Rememoro tu sonrisa, y es para mí como el agua límpida
hallada al azar en la pedrera de un arenal,
exiguo espejo en el que mira una hiedra sus corimbos;
y encima el abrazo de un tranquilo cielo blanco.
Ese es mi recuerdo; no sabría decir, en la distancia,
si en tu rostro se expresa libre un alma ingenua,
o si verdaderamente eres un fugitivo que el mal del mundo extenúa
llevando su sufrir consigo como un talismán.

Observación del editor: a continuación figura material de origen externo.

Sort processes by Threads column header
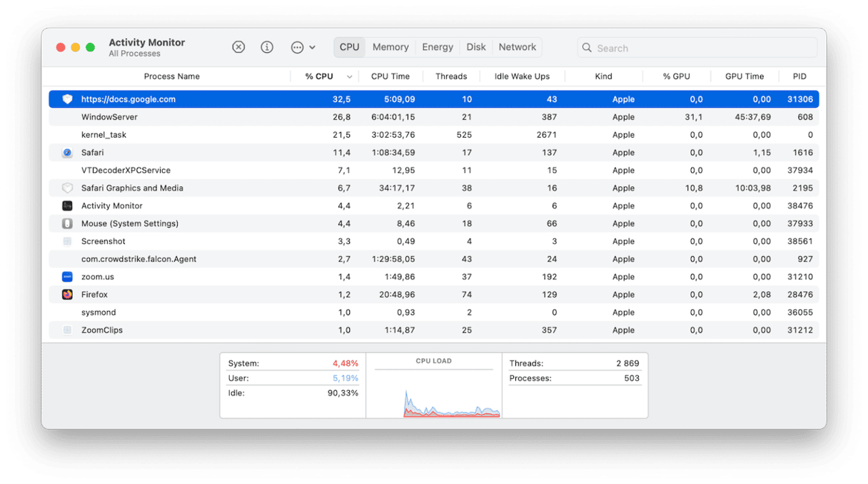Image resolution: width=868 pixels, height=484 pixels. pyautogui.click(x=451, y=76)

Más esto puedo decirte, que tu imaginada efigie
sumerge mis caprichosas inquietudes en una oleada de calma,
y que tu semblante se insinúa en mi gris memoria
sencillo como la copa de una joven palmera...

Versión de: F.Ferrer Lerin  

EL OLOR DE LA HEREJÍA

¿Fue Miss Petrus, secretaria y hagiógrafa
de Tyrrell, su amante? Sí, fue la respuesta
del barnabita, y un movimiento gélido de horror
serpenteó entre los familiares, los amigos y otros
ocasionales huéspedes.

Yo, apenas un niño, permanecí indiferente
a la cuestión; el barnabita era
un discreto tapeur de pianoforte
y a cuatro manos, quizá a cuatro pies,
zapateamos o cantamos
«En esta tumba oscura» y otros varios
divertimientos.

Que desprendiera un tufo de herejía
parecía ignorarlo la familia. Muerto
y ya olvidada la persona, supe
que estaba suspendido a divinis y quedé boquiabierto.
¿Suspendido de qué? ¿De qué cosa y por qué?
¿A medio aire, en fin, sujeto con un hilo?
¿Sería lo divino un gancho o colgadero?
¿Entra por el olfato como cualquier olor?

Sólo más tarde comprendí el sentido
de la expresión y ya no me quedé
suspendido de aliento. Aún me parece ver
al viejo fraile en la pineda,
que ardió hace tiempo, inclinado sobre textos miasmáticos,
bálsamo para él. Y nada en el olor recuerda
lo demoníaco o lo divino, soplos de voz o pneumas,
de los que sólo queda huella en algunos papeles ilegibles.